Pour en finir avec les droits de l’homme

OPINION / Dire le féminin haut et fort, c’est encore bien souvent ramer à contre-courant : le discours public reste fortement masculinisé en français. Bien sûr, l’Académie française vient d’admettre que je puisse me déclarer autrice et traductrice. C’est une bonne nouvelle, mais il n’y a pas de quoi en faire un plat : la féminisation des noms de métier est monnaie courante au Canada français depuis plus de 30 ans. Pour nous, elle allait de soi, elle rend simplement compte de la place qu’occupent les femmes sur le marché du travail.

La même logique a poussé le Canada a choisir le terme « droits de la personne » dans sa constitution pour exprimer la notion qu’ailleurs on désigne toujours par l’aberrante expression « droits de l’homme ». Essayez d’expliquer ça à vos collègues anglophones : le principal organe œuvrant à défendre et promouvoir les droits fondamentaux de tous les êtres humains s’appelle en français Conseil des droits de l’homme. Ses travaux reposent sur un document intitulé Déclaration universelle des droits de l’homme.
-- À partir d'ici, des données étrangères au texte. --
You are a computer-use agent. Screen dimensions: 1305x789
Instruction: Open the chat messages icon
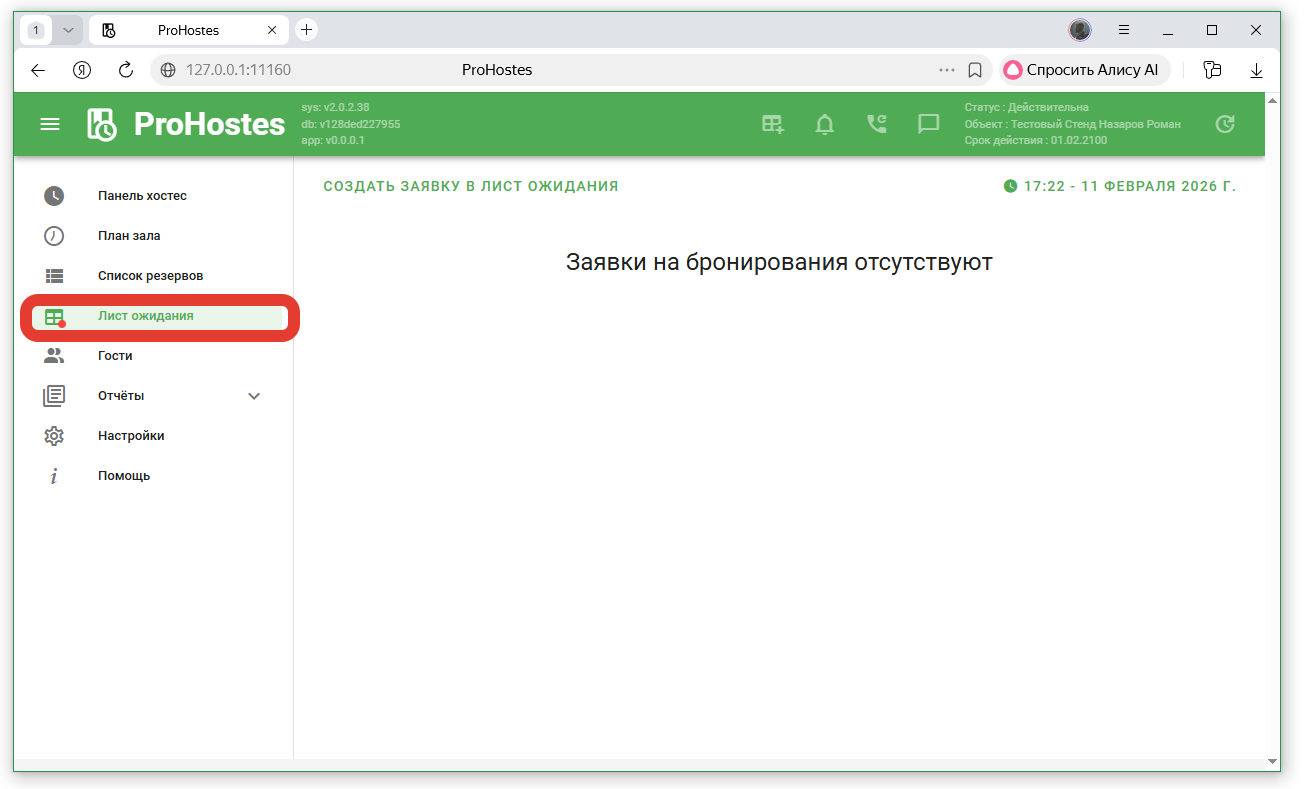coord(929,124)
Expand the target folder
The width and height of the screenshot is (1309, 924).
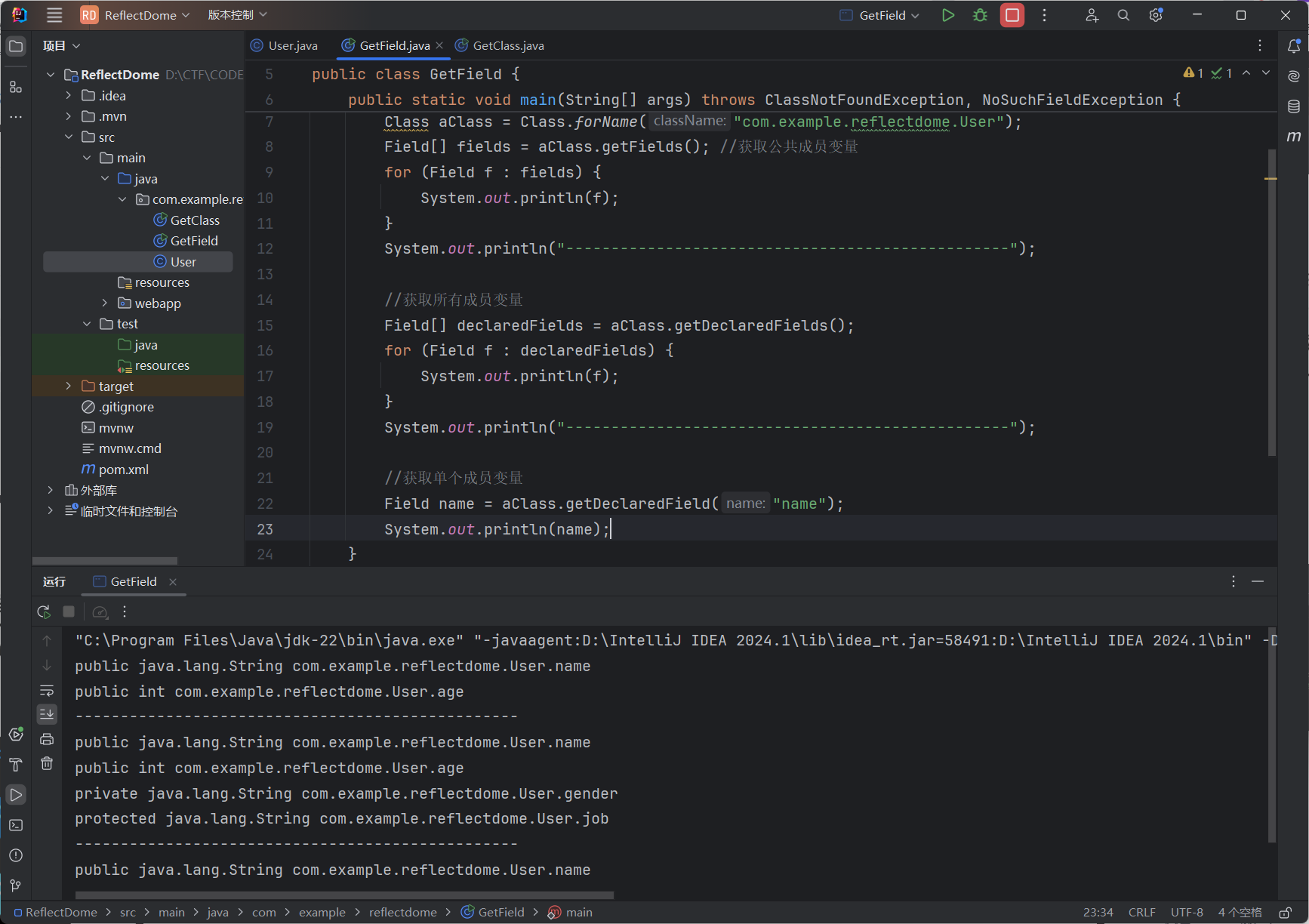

Et le reste de l’humanité — le deuxième et le troisième sexe — il a des droits? N’est-il pas ironique que les personnes dont il faut défendre le plus vigoureusement les droits dans le monde sont celles que le Conseil et la Déclaration universelle des droits de l’homme bafouent par leur titre même?

Sous peu, Maryam Monsef, ministre des Femmes et de l’Égalité des genres et ministre du Développement international, se rendra à New York avec une importante délégation pour la session annuelle de la Commission de la condition de la femme de l’ONU. J’appelle la ministre et les déléguées à saisir l’occasion pour discuter une modernisation de la terminologie avec les autres États francophones présents.

Le Canada se targue d’être un chef de file en matière d’égalité des sexes. Il a là une belle occasion de montrer la voie, s’il veut bien la saisir.